WORK INSTRUCTION: From the line containing "Open the Expected Delivery Date calendar icon" to the end of the records below, both included, every line should be repeated exactly; pictures should be dropped.

═════ SOURCE INFORMATION

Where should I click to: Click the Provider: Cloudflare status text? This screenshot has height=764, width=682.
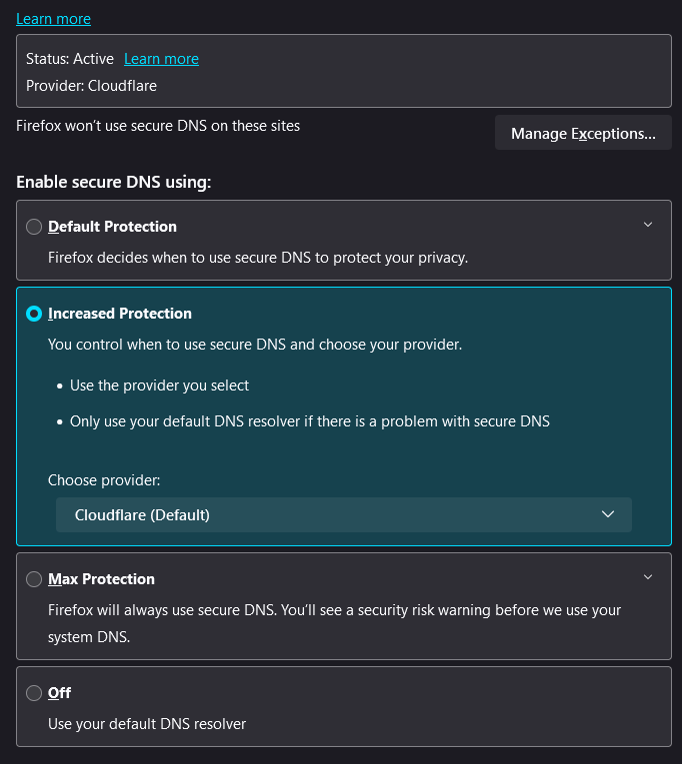coord(91,86)
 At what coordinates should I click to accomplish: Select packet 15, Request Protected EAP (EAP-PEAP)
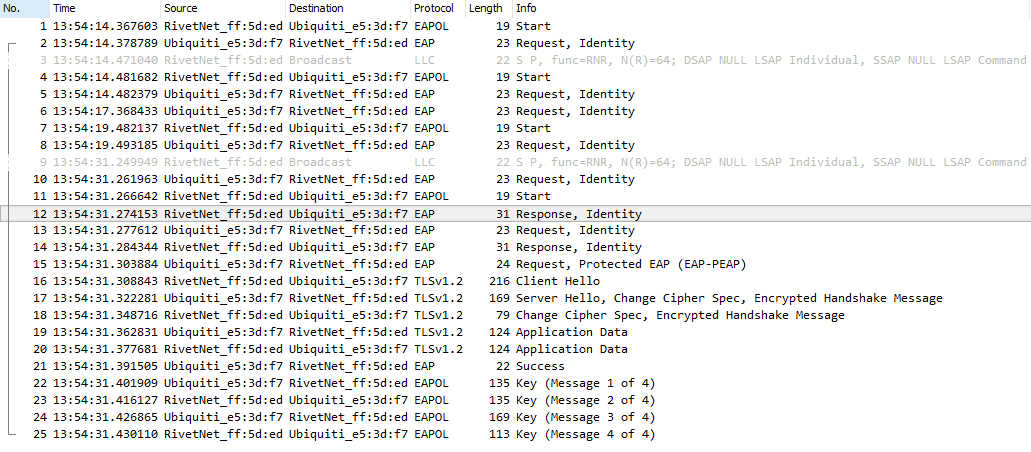pyautogui.click(x=630, y=264)
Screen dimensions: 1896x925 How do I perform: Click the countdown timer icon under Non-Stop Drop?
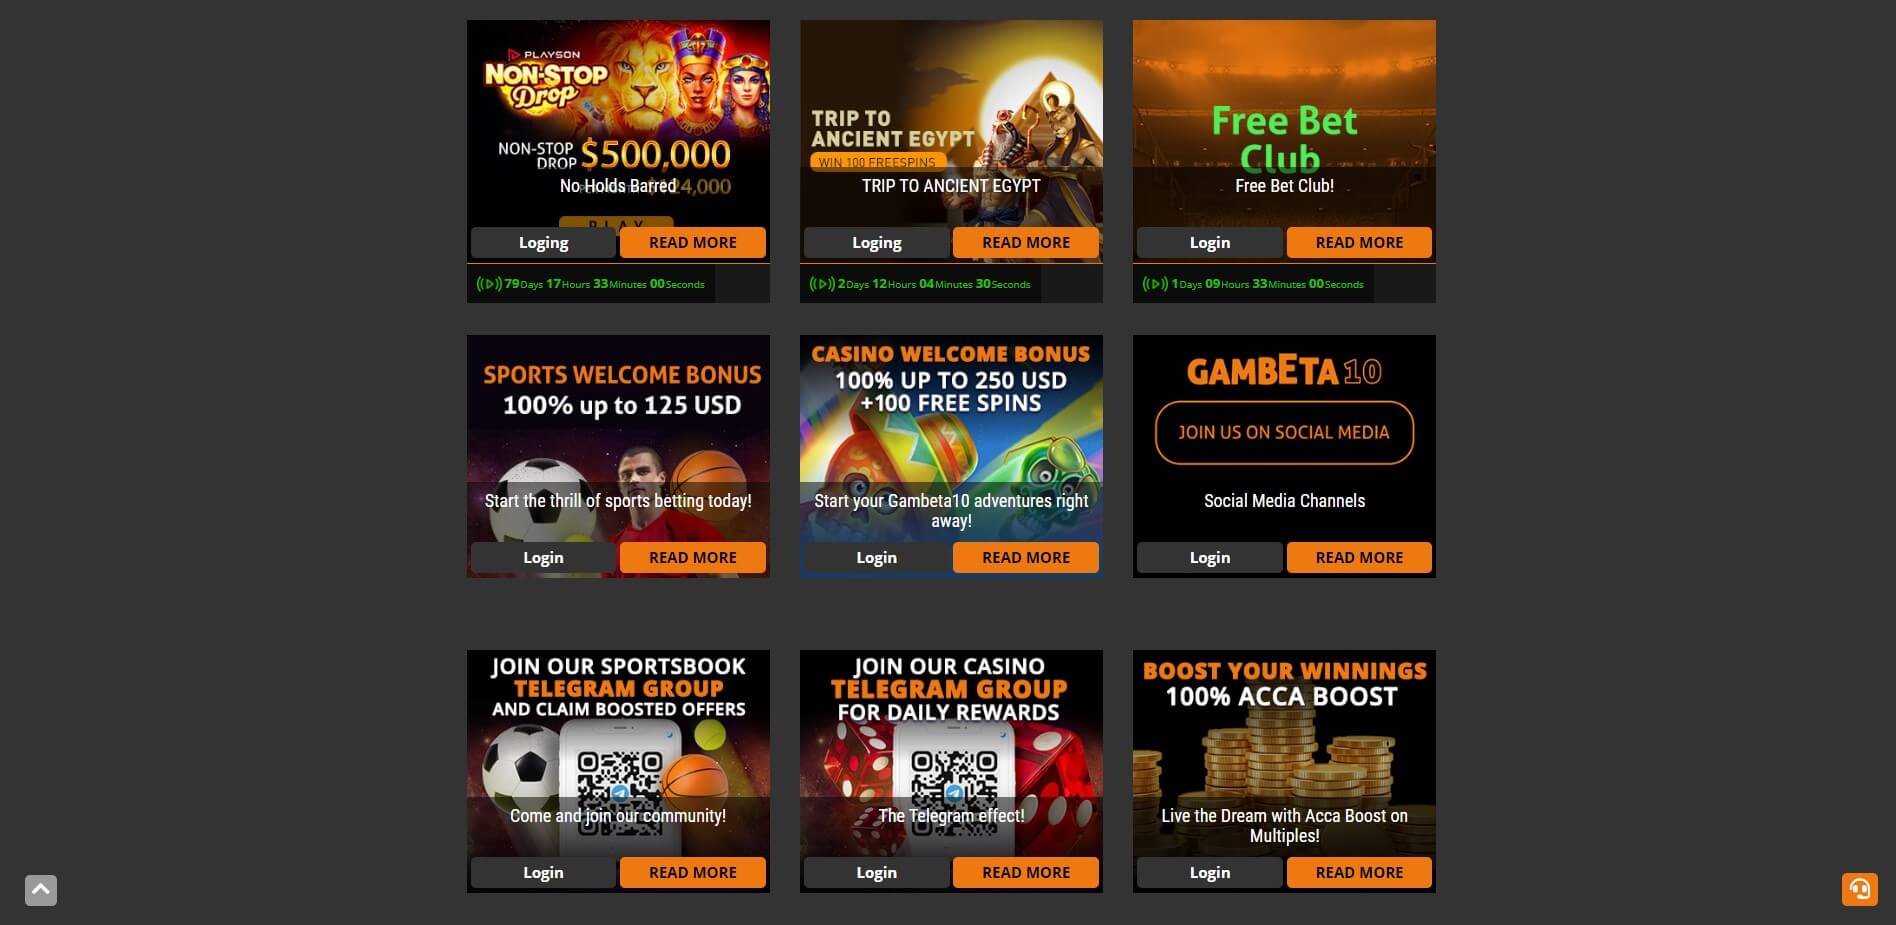click(489, 284)
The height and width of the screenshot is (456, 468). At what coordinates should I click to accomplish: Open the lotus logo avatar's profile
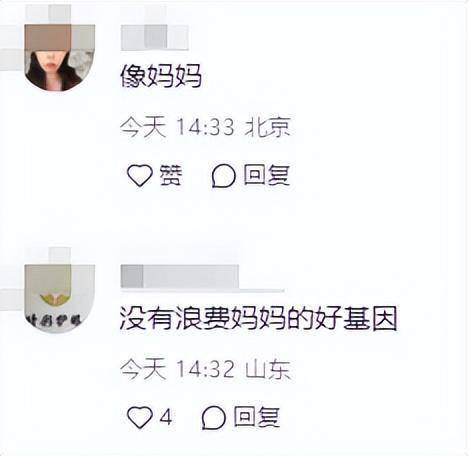click(x=60, y=299)

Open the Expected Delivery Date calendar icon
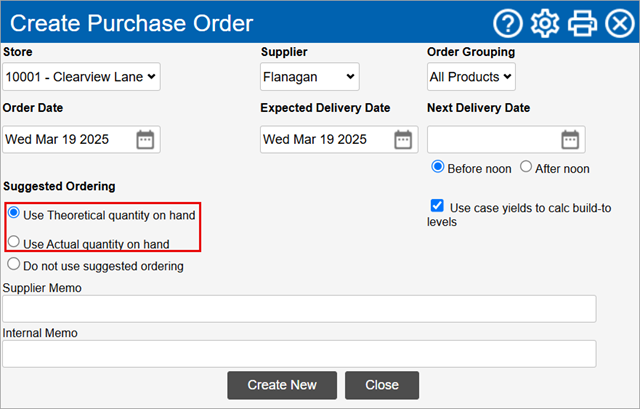point(403,140)
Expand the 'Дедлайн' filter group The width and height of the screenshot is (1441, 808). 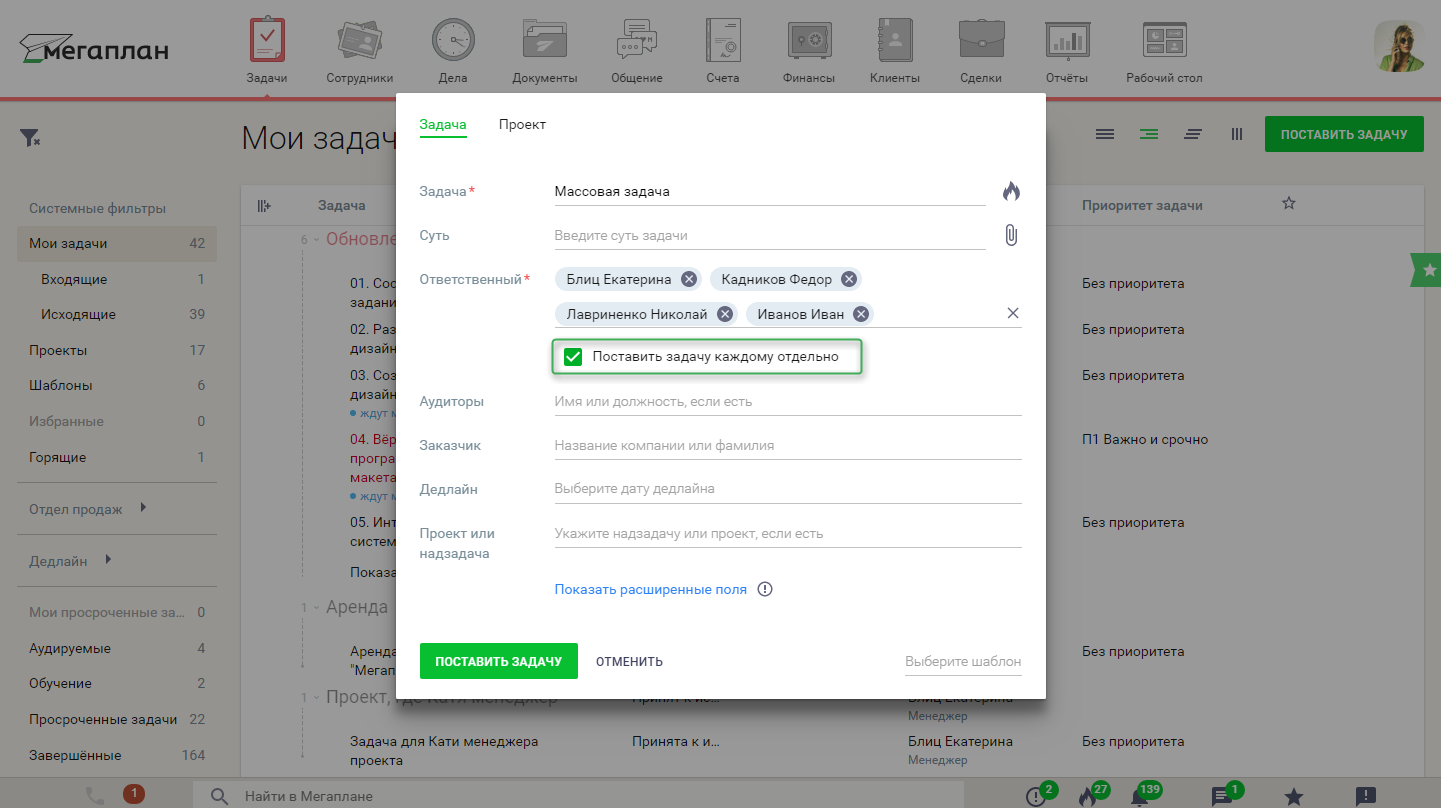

══════════

FINISHED TASK:
Open the Expected Delivery Date calendar icon
point(403,140)
Expand the 'Дедлайн' filter group The width and height of the screenshot is (1441, 808). 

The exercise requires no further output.